### EXERCISE PROMPT
Only a number is wanted: how many lines in these records contain the word "bullet"?

MATERIAL PROVIDED Start Marker

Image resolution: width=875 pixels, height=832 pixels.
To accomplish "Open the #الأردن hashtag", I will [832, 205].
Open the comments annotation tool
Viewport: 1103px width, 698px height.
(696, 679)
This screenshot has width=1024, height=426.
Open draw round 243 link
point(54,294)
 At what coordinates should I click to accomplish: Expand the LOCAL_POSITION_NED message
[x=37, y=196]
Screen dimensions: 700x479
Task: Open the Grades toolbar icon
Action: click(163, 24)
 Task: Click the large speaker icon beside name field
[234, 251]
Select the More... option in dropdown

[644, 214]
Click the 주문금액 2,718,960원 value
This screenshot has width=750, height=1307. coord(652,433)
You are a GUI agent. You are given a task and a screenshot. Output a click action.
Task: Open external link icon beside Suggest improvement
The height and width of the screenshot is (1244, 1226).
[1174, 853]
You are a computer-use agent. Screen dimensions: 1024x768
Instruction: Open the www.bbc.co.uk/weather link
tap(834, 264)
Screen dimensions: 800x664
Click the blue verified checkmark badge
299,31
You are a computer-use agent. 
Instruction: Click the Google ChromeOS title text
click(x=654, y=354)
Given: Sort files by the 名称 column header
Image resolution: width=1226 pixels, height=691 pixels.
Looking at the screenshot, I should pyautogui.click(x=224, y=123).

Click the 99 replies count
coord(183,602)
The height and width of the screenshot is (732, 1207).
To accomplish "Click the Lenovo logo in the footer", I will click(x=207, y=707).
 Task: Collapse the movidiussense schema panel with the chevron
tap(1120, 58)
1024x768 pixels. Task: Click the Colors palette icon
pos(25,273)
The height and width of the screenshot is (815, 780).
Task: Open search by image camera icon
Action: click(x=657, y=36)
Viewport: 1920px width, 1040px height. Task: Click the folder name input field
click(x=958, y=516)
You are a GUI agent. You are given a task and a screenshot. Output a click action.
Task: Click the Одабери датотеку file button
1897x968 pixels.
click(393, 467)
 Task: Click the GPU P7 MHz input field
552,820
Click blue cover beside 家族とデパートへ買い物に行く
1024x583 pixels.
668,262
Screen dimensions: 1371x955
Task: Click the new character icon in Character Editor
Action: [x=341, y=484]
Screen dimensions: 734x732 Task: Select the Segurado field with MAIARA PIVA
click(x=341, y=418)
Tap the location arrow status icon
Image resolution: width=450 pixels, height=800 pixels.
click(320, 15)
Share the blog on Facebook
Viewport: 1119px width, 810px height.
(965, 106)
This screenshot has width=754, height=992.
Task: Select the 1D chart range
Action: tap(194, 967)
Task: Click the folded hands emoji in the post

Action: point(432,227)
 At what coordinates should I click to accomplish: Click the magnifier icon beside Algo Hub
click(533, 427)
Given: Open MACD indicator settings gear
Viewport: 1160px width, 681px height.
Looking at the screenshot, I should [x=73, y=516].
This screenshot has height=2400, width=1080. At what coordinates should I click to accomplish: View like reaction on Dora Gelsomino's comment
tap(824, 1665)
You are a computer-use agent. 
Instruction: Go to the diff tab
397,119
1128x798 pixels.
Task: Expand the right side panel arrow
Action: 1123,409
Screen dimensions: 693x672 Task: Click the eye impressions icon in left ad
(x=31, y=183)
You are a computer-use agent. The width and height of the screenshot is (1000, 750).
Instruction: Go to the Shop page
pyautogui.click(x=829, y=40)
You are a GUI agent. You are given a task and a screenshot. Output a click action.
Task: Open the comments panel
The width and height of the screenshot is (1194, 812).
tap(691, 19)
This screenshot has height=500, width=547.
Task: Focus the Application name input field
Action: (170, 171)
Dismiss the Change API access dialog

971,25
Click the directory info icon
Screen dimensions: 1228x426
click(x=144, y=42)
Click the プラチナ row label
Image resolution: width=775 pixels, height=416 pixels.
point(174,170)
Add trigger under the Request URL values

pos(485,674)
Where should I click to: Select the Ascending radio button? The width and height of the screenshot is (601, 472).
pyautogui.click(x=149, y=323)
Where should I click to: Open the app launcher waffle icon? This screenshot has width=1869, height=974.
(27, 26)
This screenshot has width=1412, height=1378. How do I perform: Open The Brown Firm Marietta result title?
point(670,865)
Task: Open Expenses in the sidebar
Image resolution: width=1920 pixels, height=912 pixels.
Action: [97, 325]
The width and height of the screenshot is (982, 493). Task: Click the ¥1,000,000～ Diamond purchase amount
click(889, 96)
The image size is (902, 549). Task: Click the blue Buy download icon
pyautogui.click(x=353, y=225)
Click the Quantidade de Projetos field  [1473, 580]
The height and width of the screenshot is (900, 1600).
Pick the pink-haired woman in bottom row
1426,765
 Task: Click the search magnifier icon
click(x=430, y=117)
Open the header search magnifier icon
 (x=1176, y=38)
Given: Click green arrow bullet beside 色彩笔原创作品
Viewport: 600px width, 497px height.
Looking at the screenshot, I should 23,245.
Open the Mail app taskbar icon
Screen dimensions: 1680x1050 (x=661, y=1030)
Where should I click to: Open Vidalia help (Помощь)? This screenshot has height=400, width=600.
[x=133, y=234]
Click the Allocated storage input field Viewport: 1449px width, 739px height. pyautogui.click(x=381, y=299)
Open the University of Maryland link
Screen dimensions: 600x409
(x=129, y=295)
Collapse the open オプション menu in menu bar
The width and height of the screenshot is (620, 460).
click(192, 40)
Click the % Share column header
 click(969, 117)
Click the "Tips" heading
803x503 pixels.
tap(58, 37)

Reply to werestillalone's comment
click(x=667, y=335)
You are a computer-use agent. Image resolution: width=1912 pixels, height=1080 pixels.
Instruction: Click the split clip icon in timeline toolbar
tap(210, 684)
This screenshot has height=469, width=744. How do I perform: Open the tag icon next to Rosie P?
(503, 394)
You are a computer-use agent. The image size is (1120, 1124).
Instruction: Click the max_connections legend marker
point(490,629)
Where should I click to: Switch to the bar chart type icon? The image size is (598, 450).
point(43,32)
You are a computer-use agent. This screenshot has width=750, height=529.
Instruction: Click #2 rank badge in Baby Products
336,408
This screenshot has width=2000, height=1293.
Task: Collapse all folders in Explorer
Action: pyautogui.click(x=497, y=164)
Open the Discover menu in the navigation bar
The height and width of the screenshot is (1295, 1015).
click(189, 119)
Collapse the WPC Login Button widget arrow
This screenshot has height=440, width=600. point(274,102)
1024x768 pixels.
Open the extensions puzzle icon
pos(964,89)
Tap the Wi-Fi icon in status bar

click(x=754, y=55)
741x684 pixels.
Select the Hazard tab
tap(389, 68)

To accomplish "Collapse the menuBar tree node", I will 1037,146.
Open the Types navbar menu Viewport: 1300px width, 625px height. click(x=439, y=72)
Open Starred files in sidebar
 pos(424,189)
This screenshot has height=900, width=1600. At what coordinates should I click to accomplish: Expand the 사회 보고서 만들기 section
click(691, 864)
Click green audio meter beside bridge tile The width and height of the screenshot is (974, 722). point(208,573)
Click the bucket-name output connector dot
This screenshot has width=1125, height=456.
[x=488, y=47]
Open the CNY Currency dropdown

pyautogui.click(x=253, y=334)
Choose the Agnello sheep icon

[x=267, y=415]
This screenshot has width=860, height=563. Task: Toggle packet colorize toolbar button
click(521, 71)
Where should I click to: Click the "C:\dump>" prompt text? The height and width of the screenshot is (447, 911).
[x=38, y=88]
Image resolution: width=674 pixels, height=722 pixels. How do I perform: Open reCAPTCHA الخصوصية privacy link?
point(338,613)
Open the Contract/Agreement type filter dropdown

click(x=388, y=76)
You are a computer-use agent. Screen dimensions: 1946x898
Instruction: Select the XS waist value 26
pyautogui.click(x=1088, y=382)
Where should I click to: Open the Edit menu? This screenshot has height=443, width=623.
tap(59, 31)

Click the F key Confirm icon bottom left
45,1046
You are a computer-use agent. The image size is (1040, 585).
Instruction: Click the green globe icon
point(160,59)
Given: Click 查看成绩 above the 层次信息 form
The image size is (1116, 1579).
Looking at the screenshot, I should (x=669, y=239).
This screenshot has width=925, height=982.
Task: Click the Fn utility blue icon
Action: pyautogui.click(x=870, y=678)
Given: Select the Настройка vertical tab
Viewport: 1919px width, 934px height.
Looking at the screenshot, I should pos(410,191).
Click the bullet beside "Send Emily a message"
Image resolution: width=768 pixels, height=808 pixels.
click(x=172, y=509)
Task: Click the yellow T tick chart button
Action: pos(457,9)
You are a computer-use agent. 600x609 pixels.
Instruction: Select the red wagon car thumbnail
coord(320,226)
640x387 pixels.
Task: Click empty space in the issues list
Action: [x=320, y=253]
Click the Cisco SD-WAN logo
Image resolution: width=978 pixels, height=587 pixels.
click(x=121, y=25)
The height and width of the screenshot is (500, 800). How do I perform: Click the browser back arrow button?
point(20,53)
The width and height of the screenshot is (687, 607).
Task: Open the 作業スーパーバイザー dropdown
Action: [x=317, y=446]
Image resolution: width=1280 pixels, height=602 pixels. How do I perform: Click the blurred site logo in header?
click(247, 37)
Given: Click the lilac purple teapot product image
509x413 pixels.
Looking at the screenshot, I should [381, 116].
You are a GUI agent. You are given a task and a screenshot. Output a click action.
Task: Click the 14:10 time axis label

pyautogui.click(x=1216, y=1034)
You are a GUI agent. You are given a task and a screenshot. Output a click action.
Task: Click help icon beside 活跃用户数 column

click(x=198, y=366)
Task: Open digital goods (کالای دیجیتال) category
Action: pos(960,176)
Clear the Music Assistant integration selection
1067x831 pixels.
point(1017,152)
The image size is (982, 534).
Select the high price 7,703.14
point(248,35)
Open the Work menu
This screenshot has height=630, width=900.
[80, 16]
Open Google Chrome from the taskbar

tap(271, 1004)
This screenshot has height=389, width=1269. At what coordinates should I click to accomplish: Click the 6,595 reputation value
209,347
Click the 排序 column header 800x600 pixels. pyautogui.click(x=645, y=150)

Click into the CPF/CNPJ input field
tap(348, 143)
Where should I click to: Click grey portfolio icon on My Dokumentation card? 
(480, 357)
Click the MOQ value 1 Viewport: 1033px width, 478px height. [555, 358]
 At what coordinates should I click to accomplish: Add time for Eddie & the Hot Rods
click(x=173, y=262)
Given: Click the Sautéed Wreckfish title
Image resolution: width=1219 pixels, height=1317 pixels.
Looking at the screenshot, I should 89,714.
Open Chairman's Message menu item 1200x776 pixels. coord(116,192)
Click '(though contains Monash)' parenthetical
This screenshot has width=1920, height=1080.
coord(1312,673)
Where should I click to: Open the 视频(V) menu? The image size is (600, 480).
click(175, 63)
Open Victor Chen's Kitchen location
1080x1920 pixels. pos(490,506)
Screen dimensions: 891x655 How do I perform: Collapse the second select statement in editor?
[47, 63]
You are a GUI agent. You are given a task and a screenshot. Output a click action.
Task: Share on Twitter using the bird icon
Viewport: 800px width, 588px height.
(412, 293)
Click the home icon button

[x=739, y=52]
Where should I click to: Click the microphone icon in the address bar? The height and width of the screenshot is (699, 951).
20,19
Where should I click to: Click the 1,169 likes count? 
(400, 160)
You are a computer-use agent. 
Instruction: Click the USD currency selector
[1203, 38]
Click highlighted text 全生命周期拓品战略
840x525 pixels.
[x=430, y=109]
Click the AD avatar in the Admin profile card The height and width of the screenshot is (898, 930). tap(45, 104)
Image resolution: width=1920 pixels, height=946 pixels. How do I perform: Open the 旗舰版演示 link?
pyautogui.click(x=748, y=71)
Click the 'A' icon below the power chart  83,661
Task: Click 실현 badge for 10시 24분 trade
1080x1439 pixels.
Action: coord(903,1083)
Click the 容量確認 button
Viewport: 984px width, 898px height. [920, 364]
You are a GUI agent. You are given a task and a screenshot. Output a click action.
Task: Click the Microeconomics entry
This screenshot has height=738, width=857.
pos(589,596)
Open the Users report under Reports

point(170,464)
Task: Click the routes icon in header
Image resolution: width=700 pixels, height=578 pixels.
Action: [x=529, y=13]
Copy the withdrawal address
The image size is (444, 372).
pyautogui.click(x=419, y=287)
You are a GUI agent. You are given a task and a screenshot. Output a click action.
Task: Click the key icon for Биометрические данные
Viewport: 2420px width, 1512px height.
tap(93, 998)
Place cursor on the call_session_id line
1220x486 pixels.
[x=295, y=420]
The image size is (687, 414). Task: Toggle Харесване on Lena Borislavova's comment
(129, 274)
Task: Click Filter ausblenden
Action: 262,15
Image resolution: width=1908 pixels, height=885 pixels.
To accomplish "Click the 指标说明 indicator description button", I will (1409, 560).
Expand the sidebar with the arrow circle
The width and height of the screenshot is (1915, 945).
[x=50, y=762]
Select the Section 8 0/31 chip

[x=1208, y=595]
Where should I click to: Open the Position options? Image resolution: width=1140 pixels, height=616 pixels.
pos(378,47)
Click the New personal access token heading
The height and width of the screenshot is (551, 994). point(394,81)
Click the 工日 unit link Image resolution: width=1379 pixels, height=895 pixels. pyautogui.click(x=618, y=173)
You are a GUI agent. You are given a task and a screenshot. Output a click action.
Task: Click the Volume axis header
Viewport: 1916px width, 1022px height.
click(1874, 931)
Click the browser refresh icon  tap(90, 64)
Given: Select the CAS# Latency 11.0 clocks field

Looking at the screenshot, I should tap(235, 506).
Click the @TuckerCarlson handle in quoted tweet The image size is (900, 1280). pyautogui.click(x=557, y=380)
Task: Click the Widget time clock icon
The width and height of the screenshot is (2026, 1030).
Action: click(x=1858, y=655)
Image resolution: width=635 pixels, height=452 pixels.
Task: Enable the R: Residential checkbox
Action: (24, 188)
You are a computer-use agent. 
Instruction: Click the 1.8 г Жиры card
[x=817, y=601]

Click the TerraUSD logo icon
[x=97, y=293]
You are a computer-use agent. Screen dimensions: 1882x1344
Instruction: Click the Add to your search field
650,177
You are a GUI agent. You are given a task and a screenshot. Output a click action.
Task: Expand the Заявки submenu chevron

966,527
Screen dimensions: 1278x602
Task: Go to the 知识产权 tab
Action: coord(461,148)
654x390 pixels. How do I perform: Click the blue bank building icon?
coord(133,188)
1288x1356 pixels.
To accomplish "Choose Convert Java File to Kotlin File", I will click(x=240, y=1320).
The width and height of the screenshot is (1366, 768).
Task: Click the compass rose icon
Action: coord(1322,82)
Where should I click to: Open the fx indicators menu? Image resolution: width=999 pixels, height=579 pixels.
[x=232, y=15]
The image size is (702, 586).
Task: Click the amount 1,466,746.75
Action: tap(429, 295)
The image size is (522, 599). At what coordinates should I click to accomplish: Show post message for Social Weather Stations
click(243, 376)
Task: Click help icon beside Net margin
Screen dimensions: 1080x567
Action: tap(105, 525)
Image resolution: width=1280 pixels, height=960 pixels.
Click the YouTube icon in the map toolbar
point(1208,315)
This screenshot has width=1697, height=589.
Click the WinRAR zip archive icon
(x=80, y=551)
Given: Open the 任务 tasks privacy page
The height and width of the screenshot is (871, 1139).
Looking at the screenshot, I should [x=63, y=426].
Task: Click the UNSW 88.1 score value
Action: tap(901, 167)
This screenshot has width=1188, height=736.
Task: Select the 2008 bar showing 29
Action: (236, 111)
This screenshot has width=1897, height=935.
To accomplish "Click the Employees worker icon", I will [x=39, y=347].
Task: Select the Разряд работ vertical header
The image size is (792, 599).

MATERIAL PROVIDED End Marker

### WRITTEN SOLUTION
2